Within the records below, reproduce without change the lines from the line that has "Screen dimensions: 1568x729" through the line that has "Click the palest 0-25 legend swatch", and only those.
(INPUT MATERIAL Opens)
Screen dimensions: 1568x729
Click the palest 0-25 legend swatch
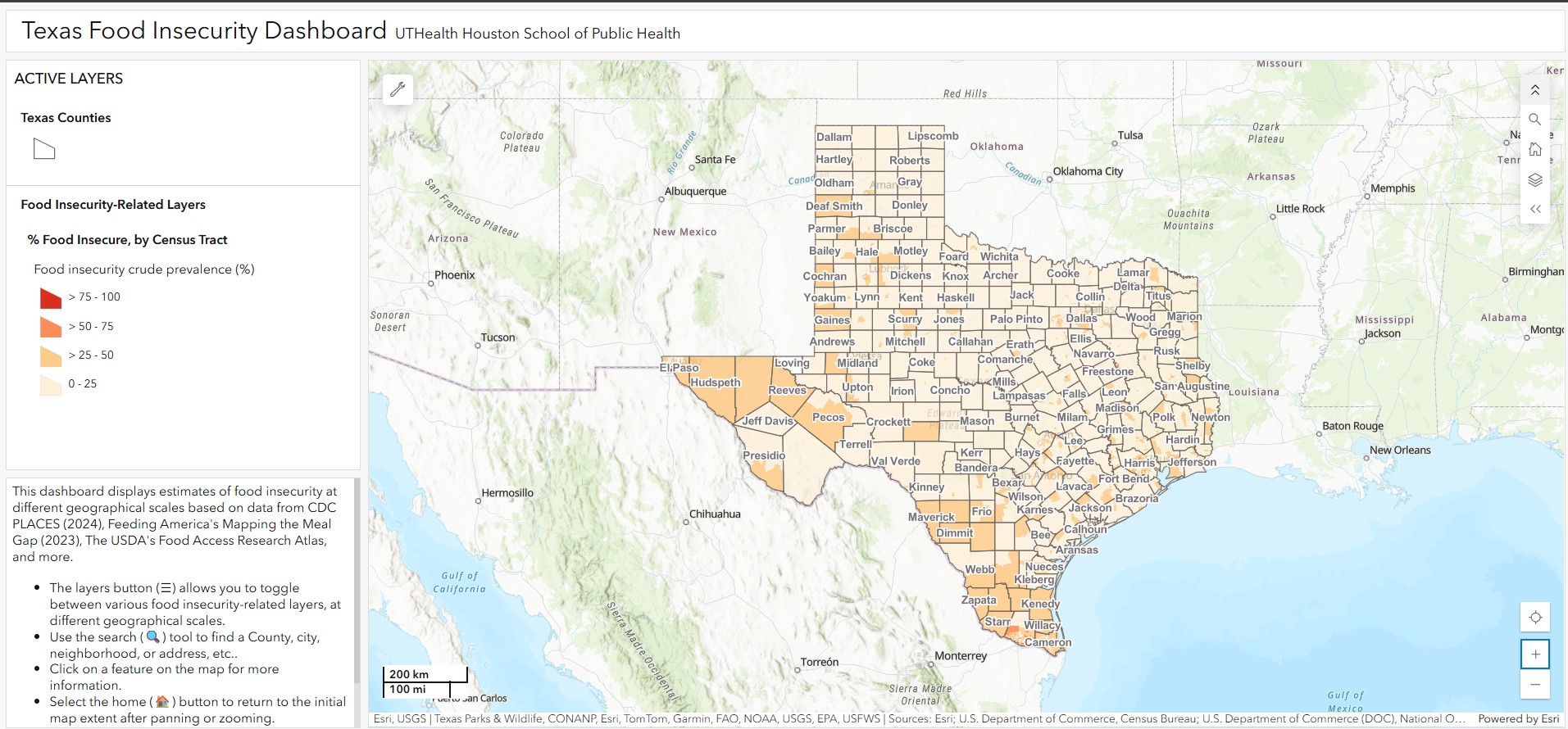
(INPUT MATERIAL Closes)
(INPUT MATERIAL Opens)
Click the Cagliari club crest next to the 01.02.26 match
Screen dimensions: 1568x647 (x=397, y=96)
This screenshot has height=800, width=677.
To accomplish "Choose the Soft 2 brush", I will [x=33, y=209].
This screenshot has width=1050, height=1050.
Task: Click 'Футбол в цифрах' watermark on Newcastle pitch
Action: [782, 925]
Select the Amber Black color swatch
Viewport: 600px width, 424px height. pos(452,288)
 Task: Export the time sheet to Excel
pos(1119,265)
(INPUT MATERIAL Closes)
**WORKED SOLUTION**
Screen dimensions: 1568x729
Click the palest 0-25 legend swatch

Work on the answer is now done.